• **What is needed**
Transcribe exactly, and only, the lines running from the one with "This screenshot has width=1220, height=514." to the end of the entries below, both included, without any pictures.

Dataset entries
# # # #

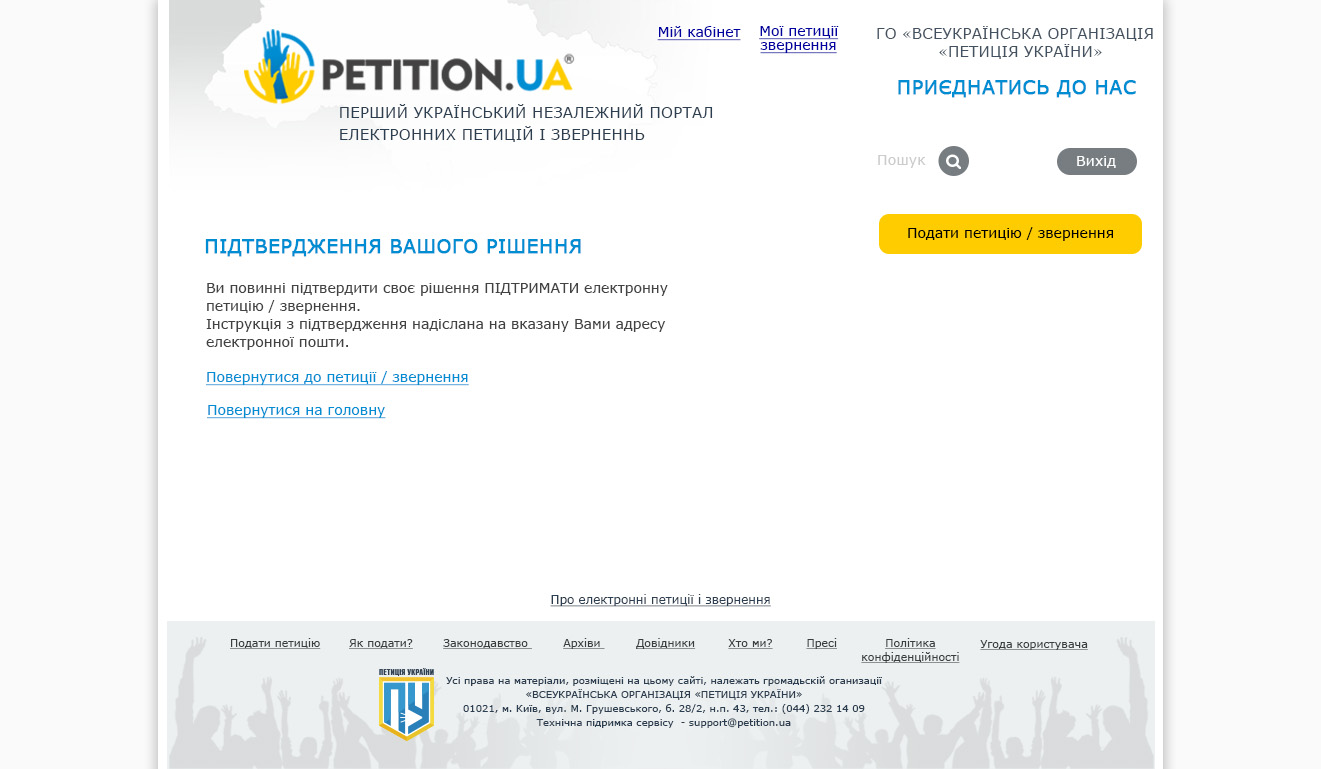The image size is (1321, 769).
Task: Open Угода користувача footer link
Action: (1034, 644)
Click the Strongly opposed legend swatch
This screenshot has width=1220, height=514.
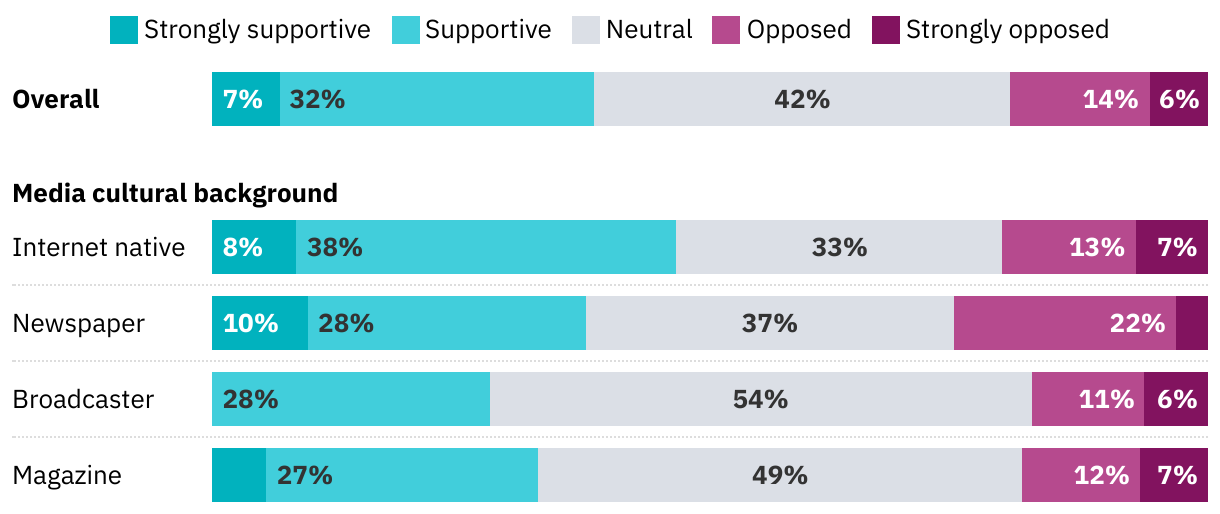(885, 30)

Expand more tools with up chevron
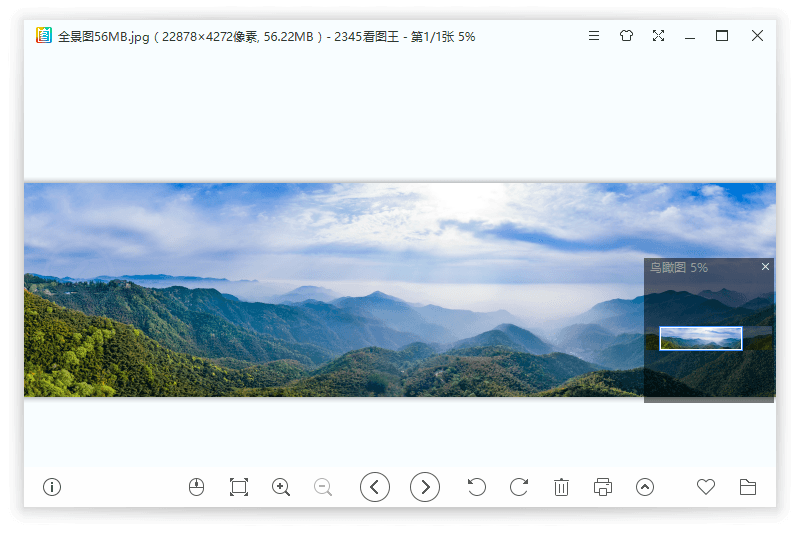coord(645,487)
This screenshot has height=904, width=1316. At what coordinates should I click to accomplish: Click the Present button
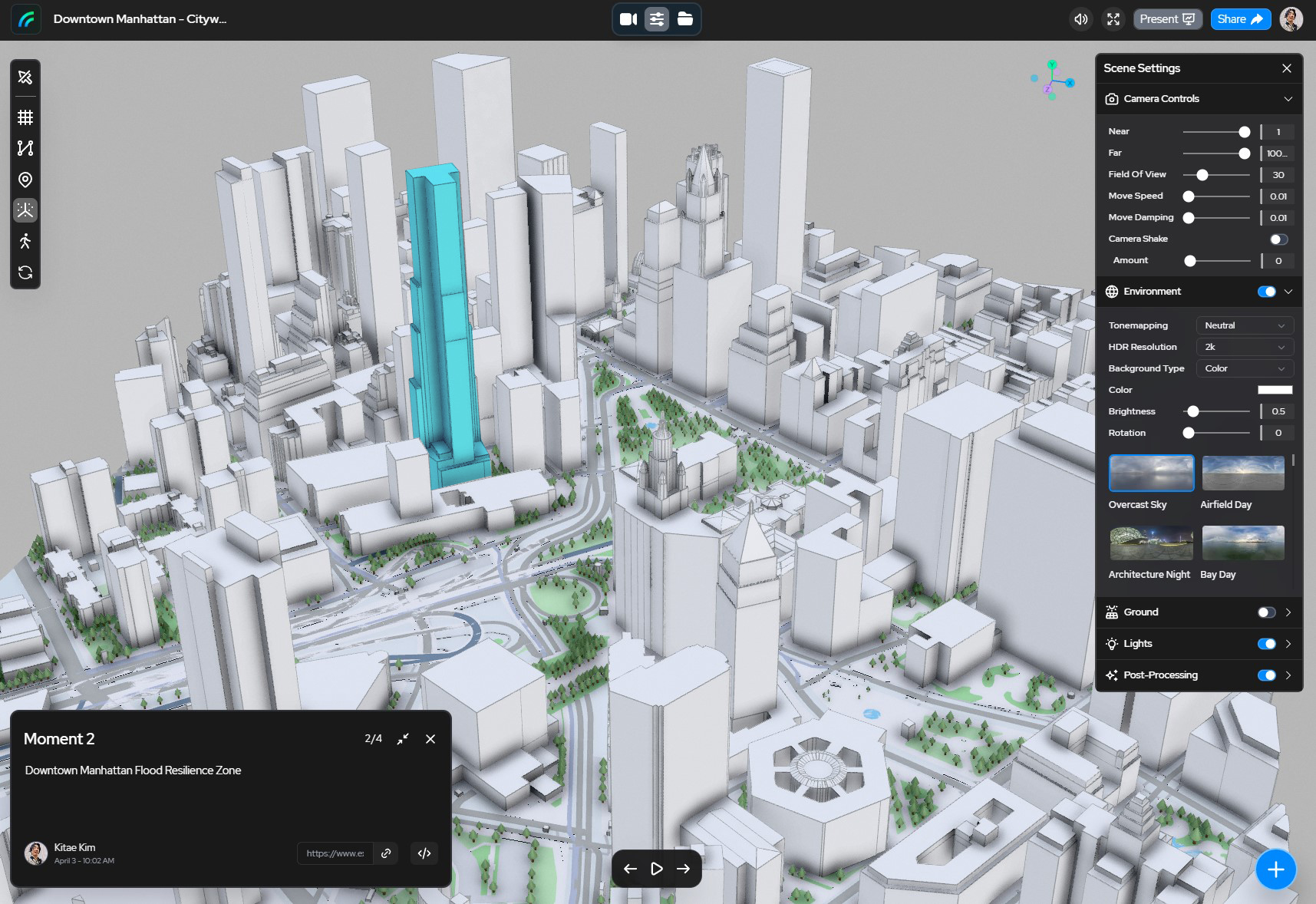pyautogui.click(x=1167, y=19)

# # # #

• **Your response**
This screenshot has width=1220, height=514.
(885, 30)

Expand more tools with up chevron
coord(645,487)
This screenshot has height=904, width=1316. At what coordinates should I click to accomplish: Click the Present button
pyautogui.click(x=1167, y=19)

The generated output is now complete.